WHAT THE TASK REQUIRES:
Copy the records below line for line, without changing anything.

EXCERPTED RECORDS:
···
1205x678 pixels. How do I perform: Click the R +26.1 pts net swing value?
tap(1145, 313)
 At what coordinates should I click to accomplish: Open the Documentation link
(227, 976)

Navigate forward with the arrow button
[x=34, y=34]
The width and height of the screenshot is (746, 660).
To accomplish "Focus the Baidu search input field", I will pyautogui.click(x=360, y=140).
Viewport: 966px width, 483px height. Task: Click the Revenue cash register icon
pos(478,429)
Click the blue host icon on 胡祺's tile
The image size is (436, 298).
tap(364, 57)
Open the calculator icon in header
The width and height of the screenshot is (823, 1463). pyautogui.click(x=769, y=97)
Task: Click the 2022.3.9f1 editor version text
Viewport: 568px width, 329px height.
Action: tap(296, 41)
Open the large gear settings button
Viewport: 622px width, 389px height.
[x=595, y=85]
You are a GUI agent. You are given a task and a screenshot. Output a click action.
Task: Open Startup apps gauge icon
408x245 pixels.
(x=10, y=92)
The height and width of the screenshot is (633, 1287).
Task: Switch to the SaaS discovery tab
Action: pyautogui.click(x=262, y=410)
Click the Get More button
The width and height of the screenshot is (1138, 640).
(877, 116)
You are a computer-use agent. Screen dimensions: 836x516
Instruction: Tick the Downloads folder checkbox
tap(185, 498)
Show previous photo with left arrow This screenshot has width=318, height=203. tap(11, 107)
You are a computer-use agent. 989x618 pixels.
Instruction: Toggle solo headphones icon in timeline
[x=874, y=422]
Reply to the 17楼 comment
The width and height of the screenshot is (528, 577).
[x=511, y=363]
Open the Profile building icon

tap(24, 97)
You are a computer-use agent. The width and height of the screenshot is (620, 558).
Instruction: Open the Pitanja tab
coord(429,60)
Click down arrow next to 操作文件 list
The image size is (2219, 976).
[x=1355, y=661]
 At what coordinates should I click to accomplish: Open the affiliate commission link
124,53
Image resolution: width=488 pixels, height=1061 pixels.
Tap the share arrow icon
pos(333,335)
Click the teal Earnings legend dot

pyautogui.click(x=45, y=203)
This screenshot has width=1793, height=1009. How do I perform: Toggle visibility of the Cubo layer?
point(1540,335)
···
RESPONSE:
1205x678 pixels. How do I perform: Click the R +26.1 pts net swing value?
tap(1145, 313)
 At what coordinates should I click to accomplish: Open the Documentation link
(227, 976)

Navigate forward with the arrow button
[x=34, y=34]
The width and height of the screenshot is (746, 660).
To accomplish "Focus the Baidu search input field", I will pyautogui.click(x=360, y=140).
Viewport: 966px width, 483px height. Task: Click the Revenue cash register icon
pos(478,429)
Click the blue host icon on 胡祺's tile
The image size is (436, 298).
tap(364, 57)
Open the calculator icon in header
The width and height of the screenshot is (823, 1463). pyautogui.click(x=769, y=97)
Task: Click the 2022.3.9f1 editor version text
Viewport: 568px width, 329px height.
Action: tap(296, 41)
Open the large gear settings button
Viewport: 622px width, 389px height.
[x=595, y=85]
You are a GUI agent. You are given a task and a screenshot. Output a click action.
Task: Open Startup apps gauge icon
408x245 pixels.
(x=10, y=92)
The height and width of the screenshot is (633, 1287).
Task: Switch to the SaaS discovery tab
Action: pyautogui.click(x=262, y=410)
Click the Get More button
The width and height of the screenshot is (1138, 640).
(877, 116)
You are a computer-use agent. Screen dimensions: 836x516
Instruction: Tick the Downloads folder checkbox
tap(185, 498)
Show previous photo with left arrow This screenshot has width=318, height=203. tap(11, 107)
You are a computer-use agent. 989x618 pixels.
Instruction: Toggle solo headphones icon in timeline
[x=874, y=422]
Reply to the 17楼 comment
The width and height of the screenshot is (528, 577).
[x=511, y=363]
Open the Profile building icon

tap(24, 97)
You are a computer-use agent. The width and height of the screenshot is (620, 558).
Instruction: Open the Pitanja tab
coord(429,60)
Click down arrow next to 操作文件 list
The image size is (2219, 976).
[x=1355, y=661]
 At what coordinates should I click to accomplish: Open the affiliate commission link
124,53
Image resolution: width=488 pixels, height=1061 pixels.
Tap the share arrow icon
pos(333,335)
Click the teal Earnings legend dot

pyautogui.click(x=45, y=203)
This screenshot has width=1793, height=1009. How do I perform: Toggle visibility of the Cubo layer?
point(1540,335)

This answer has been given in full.